Furaha Nyimutozo, que foi obrigada a abandonar sua casa pelos combates no leste da República Democrática do Congo (RDC), resume o dilema que tantos enfrentam: "Estamos divididos entre morrer de fome ou arriscar a a buscar alimentos em nossos campos, onde os rebeldes atiram em nossa direção".
Nyimutozo sofre as consequências do avanço da milícia M23 no leste do país africano.
A rebelião do grupo exacerbou as tensões entre a RDC e a vizinha Ruanda. Kinshasa acusa Kigali de apoiar os rebeldes.
De acordo com o Alto Comissariado das Nações Unidas para os Refugiados (Acnur), 200.000 pessoas foram obrigadas a abandonar suas casas, o que agravou uma situação humanitária complexa na região.
A maioria vive com famílias que os acolheram, informou Blaise Ngoy, porta-voz do Acnur em Kivu do Norte, que faz fronteira com Ruanda e Uganda. Ele acrescentou que o Acnur ajuda outras 4.000 famílias.
Entre janeiro e junho, o Escritório para a Coordenação de Assuntos Humanitários (OCHA) da ONU registrou 900.000 pessoas dentro do país.
- Falta de recursos -
À distância é possível observar a multidão reunida nas proximidades do estádio Rutshuru de Rugabo.
Grandes barracas brancas com o logotipo do Acnur foram instaladas no local, onde antes eram disputadas partidas de de futebol. Agora abriga 1.500 famílias.
O cheiro de fumaça de lenha queimada para cozinhar domina a área.
Alimentar as pessoas não é uma missão fácil para o Acnur, que não tem verba suficiente para o projeto. Pierre Atchom, diretor da agência em Goma, declarou à AFP que a ONU precisa de 225 milhões de dólares para enfrentar a crise no leste da RDC.

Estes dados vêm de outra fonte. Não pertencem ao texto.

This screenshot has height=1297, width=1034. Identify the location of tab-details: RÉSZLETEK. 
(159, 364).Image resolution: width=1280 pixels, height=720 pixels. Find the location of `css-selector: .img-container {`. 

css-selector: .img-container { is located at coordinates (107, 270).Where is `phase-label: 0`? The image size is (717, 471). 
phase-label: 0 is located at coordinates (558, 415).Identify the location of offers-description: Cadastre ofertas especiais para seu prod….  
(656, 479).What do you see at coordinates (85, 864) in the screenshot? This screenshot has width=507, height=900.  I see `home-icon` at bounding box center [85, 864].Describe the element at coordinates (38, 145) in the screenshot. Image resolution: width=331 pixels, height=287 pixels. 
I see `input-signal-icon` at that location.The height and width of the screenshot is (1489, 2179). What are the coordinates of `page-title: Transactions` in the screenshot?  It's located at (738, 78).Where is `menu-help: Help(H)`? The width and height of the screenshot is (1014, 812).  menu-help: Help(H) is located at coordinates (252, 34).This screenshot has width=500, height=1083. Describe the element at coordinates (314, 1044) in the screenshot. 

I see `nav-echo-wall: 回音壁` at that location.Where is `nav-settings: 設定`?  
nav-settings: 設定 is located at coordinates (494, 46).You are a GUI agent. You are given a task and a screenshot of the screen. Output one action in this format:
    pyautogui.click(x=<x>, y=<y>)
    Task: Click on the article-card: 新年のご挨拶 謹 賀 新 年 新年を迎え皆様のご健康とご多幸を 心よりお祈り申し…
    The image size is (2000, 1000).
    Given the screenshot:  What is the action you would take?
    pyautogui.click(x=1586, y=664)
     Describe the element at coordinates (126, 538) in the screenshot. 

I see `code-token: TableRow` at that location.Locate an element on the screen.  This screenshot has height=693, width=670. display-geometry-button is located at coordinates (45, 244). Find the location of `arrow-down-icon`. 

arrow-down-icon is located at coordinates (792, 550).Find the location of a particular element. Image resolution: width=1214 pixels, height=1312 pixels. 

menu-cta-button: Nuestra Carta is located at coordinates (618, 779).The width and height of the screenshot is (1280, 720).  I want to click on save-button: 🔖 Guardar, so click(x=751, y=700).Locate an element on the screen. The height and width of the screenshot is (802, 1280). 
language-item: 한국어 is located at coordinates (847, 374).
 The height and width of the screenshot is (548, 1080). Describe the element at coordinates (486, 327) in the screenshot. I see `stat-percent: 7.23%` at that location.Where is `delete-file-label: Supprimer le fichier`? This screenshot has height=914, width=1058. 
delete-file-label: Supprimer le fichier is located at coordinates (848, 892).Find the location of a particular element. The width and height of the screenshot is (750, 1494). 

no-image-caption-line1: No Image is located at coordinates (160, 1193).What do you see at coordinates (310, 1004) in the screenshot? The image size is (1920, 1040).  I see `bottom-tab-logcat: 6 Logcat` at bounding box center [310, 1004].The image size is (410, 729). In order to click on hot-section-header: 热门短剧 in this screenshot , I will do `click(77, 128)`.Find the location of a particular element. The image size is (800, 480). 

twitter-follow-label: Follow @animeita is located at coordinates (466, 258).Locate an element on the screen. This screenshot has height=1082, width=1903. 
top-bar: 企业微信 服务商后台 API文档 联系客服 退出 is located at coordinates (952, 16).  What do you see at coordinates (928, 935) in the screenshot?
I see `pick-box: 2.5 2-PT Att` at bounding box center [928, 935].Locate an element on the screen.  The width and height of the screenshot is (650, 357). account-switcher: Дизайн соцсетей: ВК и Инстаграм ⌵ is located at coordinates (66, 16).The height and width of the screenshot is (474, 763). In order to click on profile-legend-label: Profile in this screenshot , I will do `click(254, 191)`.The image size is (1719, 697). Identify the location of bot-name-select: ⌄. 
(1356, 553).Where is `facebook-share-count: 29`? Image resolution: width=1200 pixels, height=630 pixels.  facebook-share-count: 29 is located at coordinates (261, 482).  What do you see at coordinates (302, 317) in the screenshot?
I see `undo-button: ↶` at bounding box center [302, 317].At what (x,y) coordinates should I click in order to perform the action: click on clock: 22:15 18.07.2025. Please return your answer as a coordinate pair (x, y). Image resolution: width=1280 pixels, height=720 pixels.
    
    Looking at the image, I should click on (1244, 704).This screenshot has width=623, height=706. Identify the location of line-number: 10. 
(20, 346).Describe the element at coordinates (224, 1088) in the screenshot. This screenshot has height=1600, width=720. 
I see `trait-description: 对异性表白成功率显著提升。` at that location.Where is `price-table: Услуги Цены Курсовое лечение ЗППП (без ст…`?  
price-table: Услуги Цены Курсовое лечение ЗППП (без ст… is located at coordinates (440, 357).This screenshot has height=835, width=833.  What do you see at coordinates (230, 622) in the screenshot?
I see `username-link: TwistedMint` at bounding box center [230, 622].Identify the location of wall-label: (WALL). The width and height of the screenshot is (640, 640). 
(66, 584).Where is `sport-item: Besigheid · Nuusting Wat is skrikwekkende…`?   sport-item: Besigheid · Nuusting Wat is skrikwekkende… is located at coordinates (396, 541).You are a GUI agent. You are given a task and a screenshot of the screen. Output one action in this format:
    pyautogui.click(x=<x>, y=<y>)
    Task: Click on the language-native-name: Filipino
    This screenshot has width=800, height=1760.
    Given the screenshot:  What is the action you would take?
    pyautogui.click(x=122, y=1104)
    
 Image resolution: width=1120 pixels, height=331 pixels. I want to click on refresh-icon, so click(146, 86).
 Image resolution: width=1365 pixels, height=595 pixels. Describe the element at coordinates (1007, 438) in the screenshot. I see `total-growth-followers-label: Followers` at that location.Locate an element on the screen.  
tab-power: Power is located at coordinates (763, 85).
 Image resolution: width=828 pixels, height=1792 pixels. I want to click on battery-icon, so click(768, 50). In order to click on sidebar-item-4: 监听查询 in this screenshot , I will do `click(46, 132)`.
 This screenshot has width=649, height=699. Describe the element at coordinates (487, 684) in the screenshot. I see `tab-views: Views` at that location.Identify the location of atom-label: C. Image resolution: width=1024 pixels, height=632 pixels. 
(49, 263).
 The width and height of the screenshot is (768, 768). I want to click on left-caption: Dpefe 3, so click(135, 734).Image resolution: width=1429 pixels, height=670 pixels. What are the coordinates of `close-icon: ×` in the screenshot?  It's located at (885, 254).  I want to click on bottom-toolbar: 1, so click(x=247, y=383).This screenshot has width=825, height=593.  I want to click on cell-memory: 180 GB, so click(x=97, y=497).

"Até o momento conseguimos 43 milhões, ou 19%", explicou.
"As necessidades são enormes e a crise é cada vez mais grave", disse.
Esta crise não recebe a mesma atenção da imprensa que a situação na Ucrânia, por exemplo.
Mas se a agência for obrigada a abandonar a região, as consequências seriam desastrosas, alerta Atchom.
As famílias no local afirmam que lutam para seguir adiante com a ajuda do Acnur.
"Para alguém com família, é uma luta", disse Julienne Nyiramana, mãe de quatro filhos. "Pedimos ajuda para retornar aos nossos vilarejos".
"Seremos exterminados pela fome quando o Acnur afirmar que não pode nos ajudar", declarou Emmanuel Hakizimwami, que também tem quatro filhos.
A vida é dura para todos no acampamento.
"Meus filhos comiam três vezes ao dia em nosso vilarejo", relatou Antoinette Semucho, de 25 anos e com dois filhos. "Aqui lutamos para comer apenas uma vez", disse a mulher, sem conter as lágrimas, que viu sua área de moradia ocupada pelos rebeldes da M23.
"O que será de nós se não houver nada do Acnur?", pergunta.
No calor sufocante, Innes, de 10 anos, brinca com o irmão. A menina é tão magra que os ossos são proeminentes. Outras crianças mostram sinais similares de desnutrição.
A situação é parecida no vilarejo de Ntamugenga, no vale dominado por uma colina controlada por combatentes da M23.
Na área, 7.200 famílias estão em quatro acampamentos, mas a linha de batalha fica a 500 metros do povoado.
As plantações de banana são a única coisa que separa o exército congolês dos rebeldes. E quem se atreve a buscar alimento na área arrisca sua vida.
"Para os rebeldes, qualquer pessoa que se aproxima dos campos é um soldado ou informante e, portanto, um espião do exército", afirmou o líder do vilarejo, Celestin Nyamugira. "Às vezes atiram sem avisar", acrescenta.
Esperance, de 32 anos e mãe de três filhos, recorda quando ela e três mulheres tentaram buscar comida.
"Os rebeldes retiraram o que pegamos e nos agrediram"", afirma. As quatro precisaram ser levadas para o hospital.
Nyamugira afirma que o governo terá que tomar decisões corajosas se deseja acabar com a crise.
Apenas assim, disse, as pessoas conseguirão retornar para casa e evitar que crianças e idosos morram de fome.